# Work to be completed:
Starting with the line that contains "Vanki Ring (33, 1755)" and stopping after the line that contains "Earrings for Men (87, 2299)", return each line below exactly as written, with no others.

# Exercise materials:
■ ■ ■ ■ ■ ■ ■

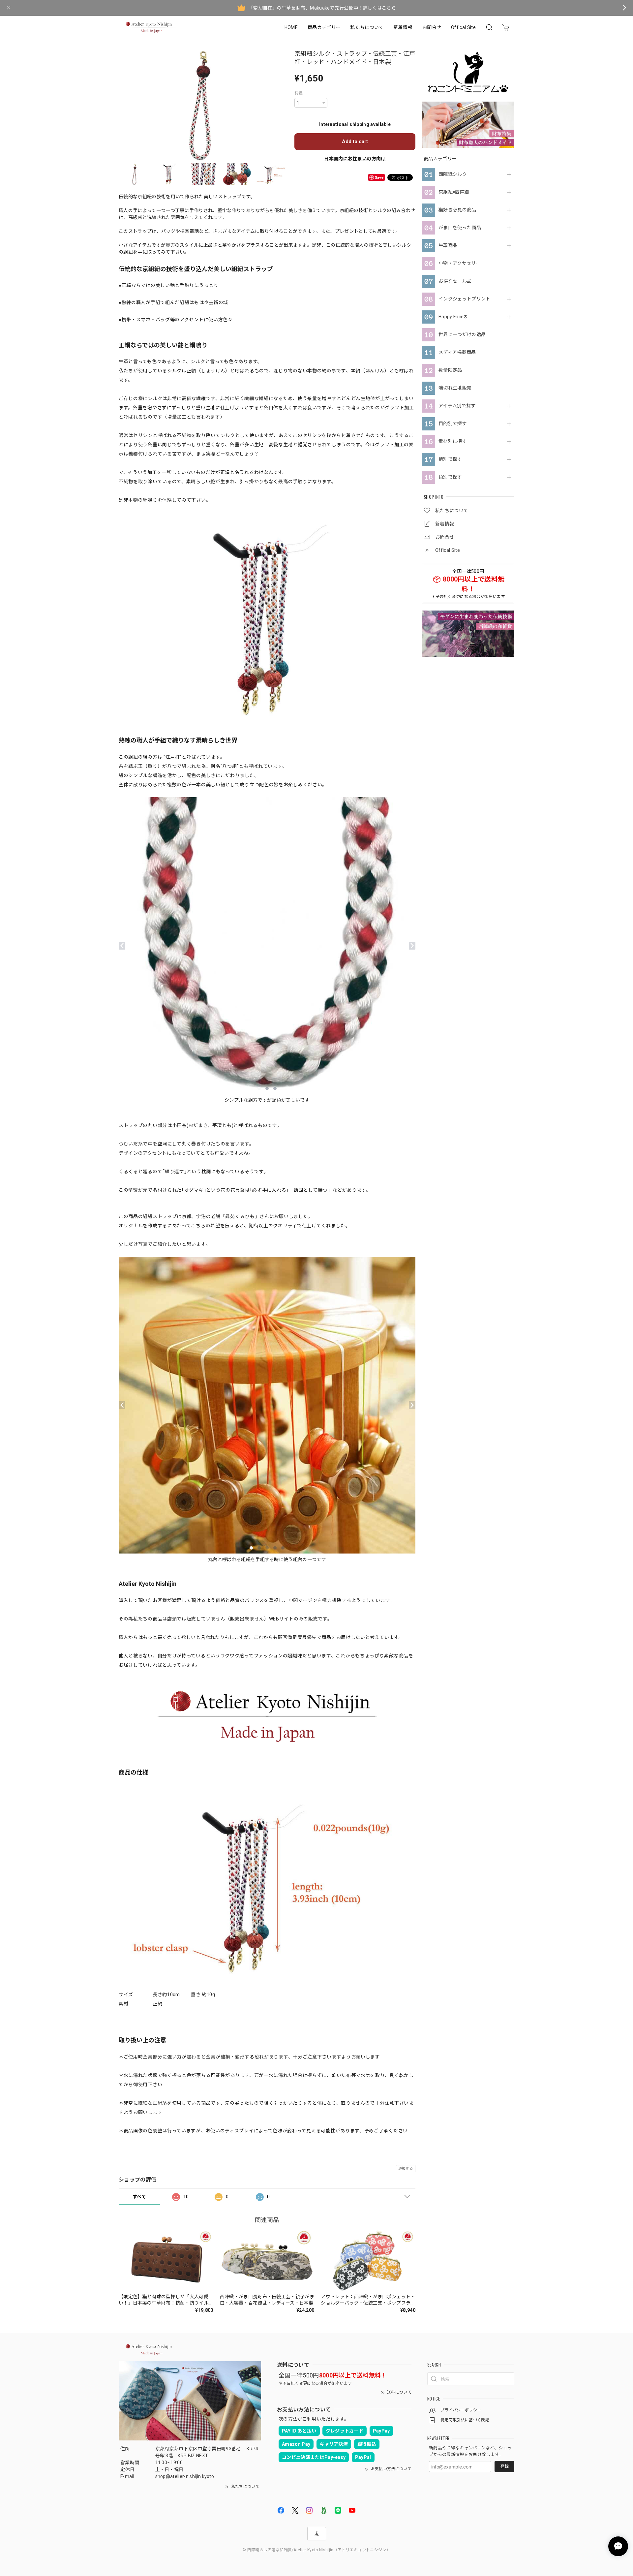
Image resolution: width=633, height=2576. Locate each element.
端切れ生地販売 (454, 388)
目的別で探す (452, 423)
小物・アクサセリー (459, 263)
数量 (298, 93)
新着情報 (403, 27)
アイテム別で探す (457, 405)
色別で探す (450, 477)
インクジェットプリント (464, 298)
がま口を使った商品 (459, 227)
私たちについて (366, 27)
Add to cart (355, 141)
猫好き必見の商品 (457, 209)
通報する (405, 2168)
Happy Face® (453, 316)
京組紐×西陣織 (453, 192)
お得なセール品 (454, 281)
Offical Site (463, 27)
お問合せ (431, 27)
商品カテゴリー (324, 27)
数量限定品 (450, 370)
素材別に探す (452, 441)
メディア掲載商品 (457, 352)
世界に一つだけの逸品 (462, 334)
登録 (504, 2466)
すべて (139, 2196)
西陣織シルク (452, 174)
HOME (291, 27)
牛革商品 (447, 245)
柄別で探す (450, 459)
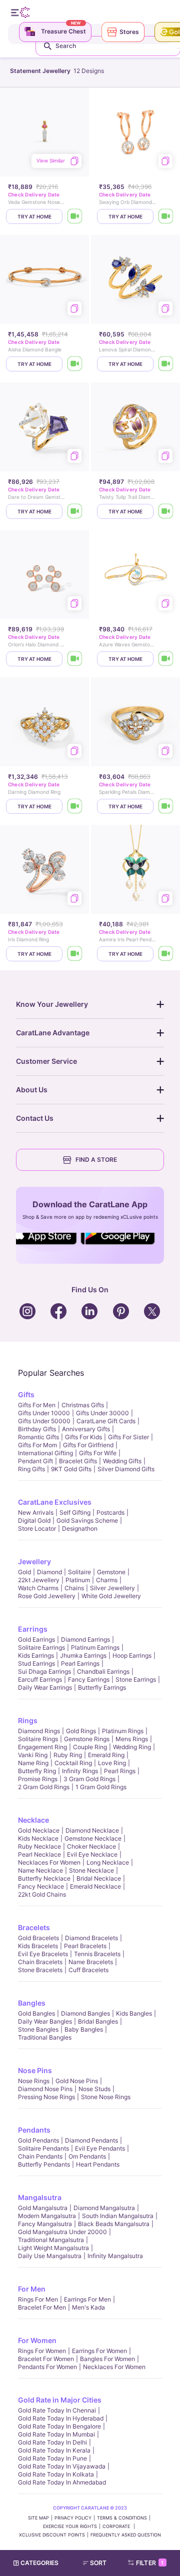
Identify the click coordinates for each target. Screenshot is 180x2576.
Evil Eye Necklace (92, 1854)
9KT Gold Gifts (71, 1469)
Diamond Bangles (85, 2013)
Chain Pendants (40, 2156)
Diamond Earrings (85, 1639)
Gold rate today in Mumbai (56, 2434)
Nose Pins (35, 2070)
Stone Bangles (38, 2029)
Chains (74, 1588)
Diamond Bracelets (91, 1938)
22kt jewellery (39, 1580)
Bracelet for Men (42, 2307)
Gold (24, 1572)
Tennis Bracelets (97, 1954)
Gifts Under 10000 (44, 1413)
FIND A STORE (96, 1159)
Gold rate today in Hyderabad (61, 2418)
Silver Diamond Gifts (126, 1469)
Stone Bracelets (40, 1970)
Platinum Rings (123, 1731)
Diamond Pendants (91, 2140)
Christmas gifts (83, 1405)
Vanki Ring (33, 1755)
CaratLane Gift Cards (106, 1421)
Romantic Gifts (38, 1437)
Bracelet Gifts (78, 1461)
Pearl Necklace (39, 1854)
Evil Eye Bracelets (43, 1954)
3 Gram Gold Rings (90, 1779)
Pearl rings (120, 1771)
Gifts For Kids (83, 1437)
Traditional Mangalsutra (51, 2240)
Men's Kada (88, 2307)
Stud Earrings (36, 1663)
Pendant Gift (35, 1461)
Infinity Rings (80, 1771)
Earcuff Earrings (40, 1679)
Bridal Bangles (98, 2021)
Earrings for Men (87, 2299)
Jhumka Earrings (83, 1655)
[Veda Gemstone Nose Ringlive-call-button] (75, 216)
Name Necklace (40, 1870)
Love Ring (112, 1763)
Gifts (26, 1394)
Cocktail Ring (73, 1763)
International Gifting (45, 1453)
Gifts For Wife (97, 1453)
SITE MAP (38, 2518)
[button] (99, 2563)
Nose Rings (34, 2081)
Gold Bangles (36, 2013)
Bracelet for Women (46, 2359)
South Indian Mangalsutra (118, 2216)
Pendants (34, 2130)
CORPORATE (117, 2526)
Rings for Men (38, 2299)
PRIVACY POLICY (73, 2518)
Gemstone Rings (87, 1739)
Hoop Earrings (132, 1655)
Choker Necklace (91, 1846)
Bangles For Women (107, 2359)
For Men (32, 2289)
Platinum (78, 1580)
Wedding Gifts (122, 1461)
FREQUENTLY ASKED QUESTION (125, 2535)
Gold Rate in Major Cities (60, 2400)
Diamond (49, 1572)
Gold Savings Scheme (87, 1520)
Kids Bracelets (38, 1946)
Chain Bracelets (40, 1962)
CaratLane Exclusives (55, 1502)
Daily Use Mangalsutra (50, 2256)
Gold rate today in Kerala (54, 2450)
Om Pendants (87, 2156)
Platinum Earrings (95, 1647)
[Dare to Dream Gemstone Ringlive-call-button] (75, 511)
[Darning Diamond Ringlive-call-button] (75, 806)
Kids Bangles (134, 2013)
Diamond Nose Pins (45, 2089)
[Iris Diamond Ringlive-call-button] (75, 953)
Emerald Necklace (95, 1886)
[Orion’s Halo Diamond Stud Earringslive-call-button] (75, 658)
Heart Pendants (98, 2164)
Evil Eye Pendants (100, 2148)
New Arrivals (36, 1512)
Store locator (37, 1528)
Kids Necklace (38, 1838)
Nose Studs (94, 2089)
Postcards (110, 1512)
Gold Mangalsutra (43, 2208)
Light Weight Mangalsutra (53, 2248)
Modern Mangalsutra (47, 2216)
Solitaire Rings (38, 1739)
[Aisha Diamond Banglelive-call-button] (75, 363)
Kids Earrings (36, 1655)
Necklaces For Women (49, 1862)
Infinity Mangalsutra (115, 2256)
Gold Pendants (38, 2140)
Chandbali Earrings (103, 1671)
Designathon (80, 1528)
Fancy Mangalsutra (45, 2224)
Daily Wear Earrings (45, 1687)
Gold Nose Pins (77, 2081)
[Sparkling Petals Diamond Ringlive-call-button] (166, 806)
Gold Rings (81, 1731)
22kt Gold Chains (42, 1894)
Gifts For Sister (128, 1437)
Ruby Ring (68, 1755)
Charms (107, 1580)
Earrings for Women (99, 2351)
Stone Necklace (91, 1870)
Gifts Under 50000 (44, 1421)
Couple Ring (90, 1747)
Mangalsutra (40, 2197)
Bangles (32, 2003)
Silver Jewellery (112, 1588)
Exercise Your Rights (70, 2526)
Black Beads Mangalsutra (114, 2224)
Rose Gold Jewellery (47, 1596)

■ ■ ■ ■ ■ ■ ■

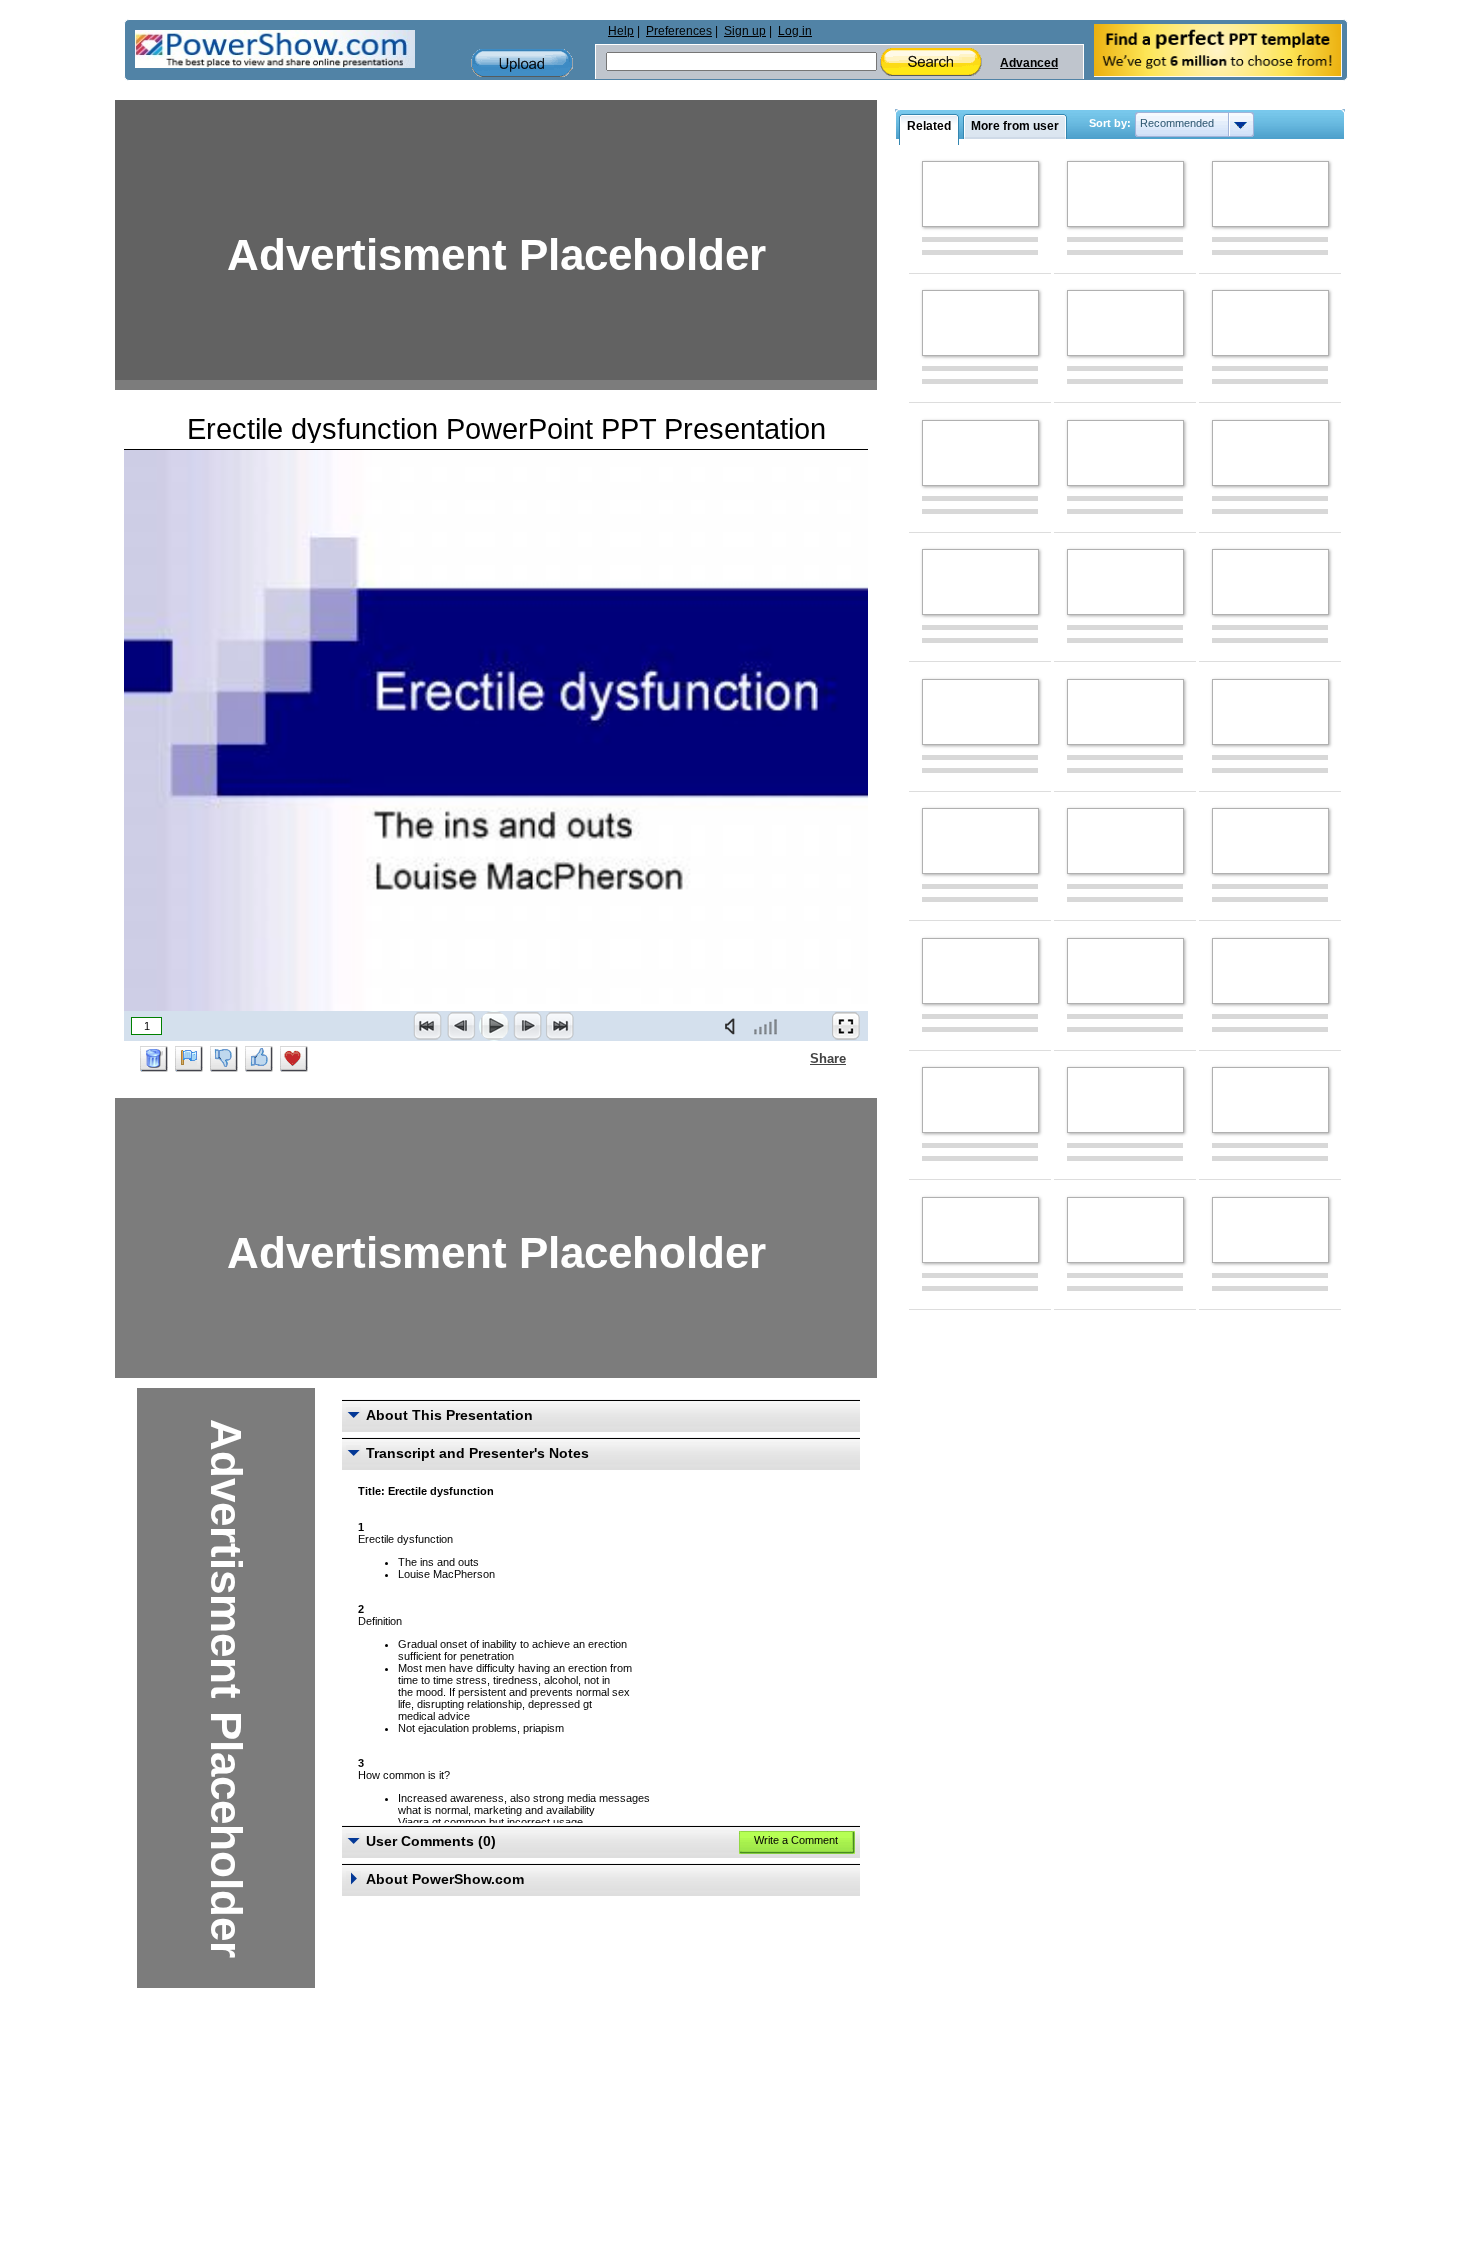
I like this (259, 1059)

■ ■ ■ ■ ■ ■ ■

# Answer for this exercise:
Vanki Ring (33, 1755)
CaratLane Gift Cards (106, 1421)
Romantic Gifts (38, 1437)
Bracelet Gifts (78, 1461)
Pearl Necklace (39, 1854)
Evil Eye Bracelets (43, 1954)
3 Gram Gold Rings (90, 1779)
Pearl rings (120, 1771)
Gifts For Kids (83, 1437)
Traditional Mangalsutra (51, 2240)
Men's Kada (88, 2307)
Stud Earrings (36, 1663)
Pendant Gift (35, 1461)
Infinity Rings (80, 1771)
Earcuff Earrings (40, 1679)
Bridal Bangles (98, 2021)
Earrings for Men (87, 2299)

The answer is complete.